Exercise text: Begin

Understanding olfactory pleasure with the CNRS

Understanding olfactory pleasure through an interdisciplinary approach (CLIO)

Smells are important for our diet, our relationships with others and our psychological well-being. The sense of smell is characterized by interpersonal diversity, due to physiological, socio-cognitive and genetic factors. Although this variation is well identified by researchers and manufacturers, the influence of these factors on olfactory pleasure is still poorly understood. The CLIO study aims to gain a better understanding of how genetics on the one hand and physiological and socio-cognitive factors on the other contribute to the construction of olfactory pleasure.

This 3-year study, supported for its launch by the Per Fumum Endowment Fund, is being conducted jointly by Moustafa Bensafi, neuroscientist and director of research at the Lyon Neuroscience Research Centre (CNRS/ Inserm/ University of Lyon) and Denis Pierron, CNRS researcher at the Evolution and Oral Health Laboratory (Paul-Sabatier University Toulouse III).

Exercise text: End
Dataset content: Begin

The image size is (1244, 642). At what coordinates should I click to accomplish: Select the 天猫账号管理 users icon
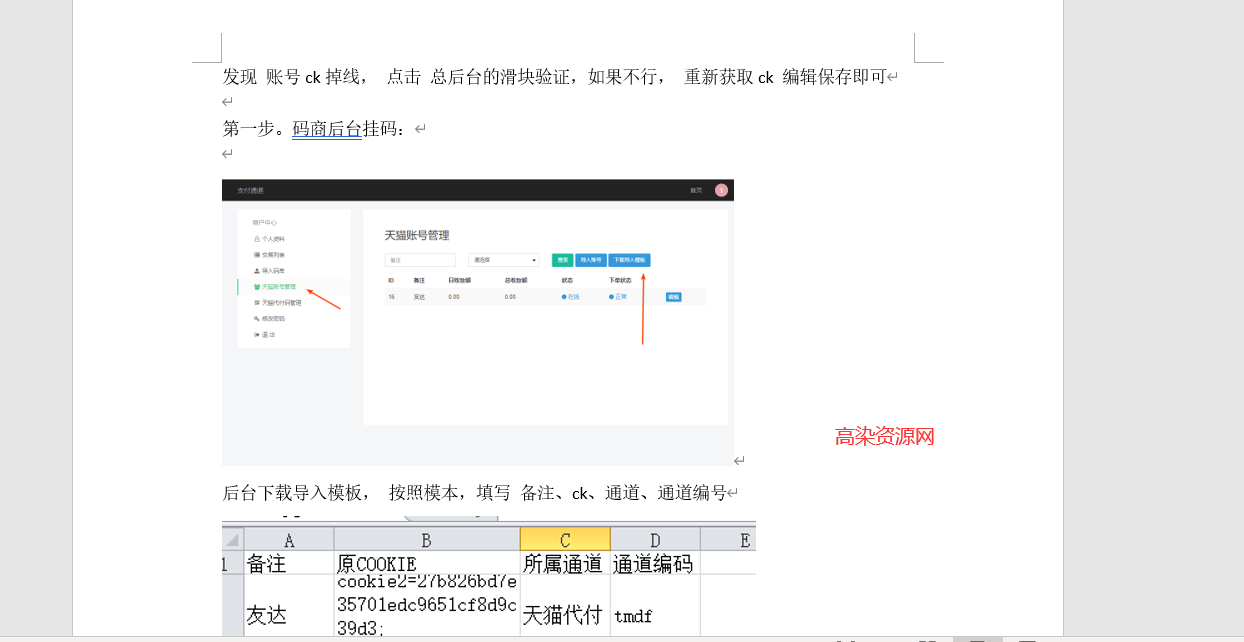click(x=255, y=287)
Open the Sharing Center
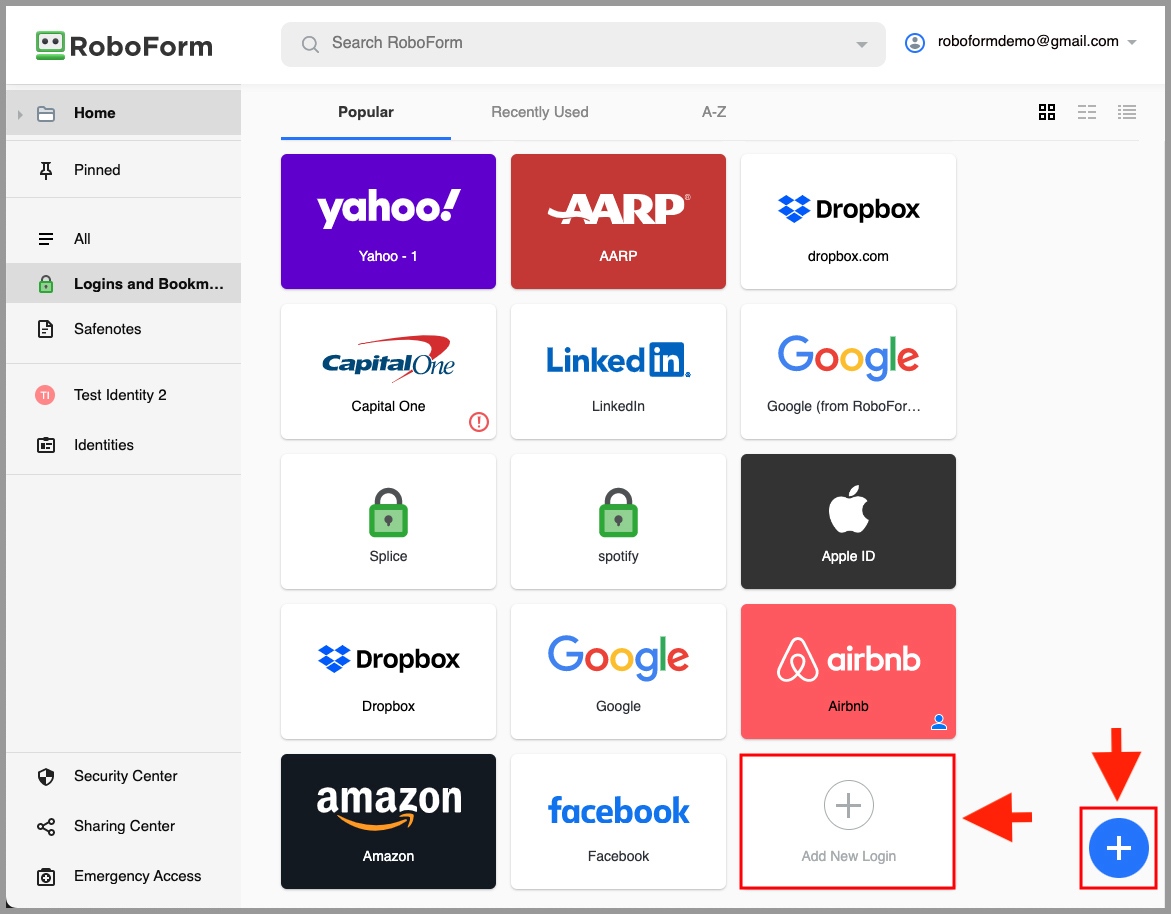The width and height of the screenshot is (1171, 914). tap(125, 826)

Dataset content: End

[Tasks for this exercise]
1. The text on olfactory pleasure gives a reason for the CLIO study. In one to three sentences, explain why the study is being carried out.
2. Answer these questions using the text on olfactory pleasure.
(a) For which three things does the text say smells are important?
(b) How long does the study last?
(c) At which laboratory does Denis Pierron work?

[Answers below]
1. Researchers and manufacturers know well that the sense of smell varies from person to person because of physiological, socio-cognitive and genetic factors. However, how these factors influence olfactory pleasure is still poorly understood. The CLIO study aims to better understand how they contribute to the construction of olfactory pleasure.

2.
(a) Our diet, our relationships with others and our psychological well-being.
(b) Three years.
(c) The Evolution and Oral Health Laboratory (Paul-Sabatier University Toulouse III).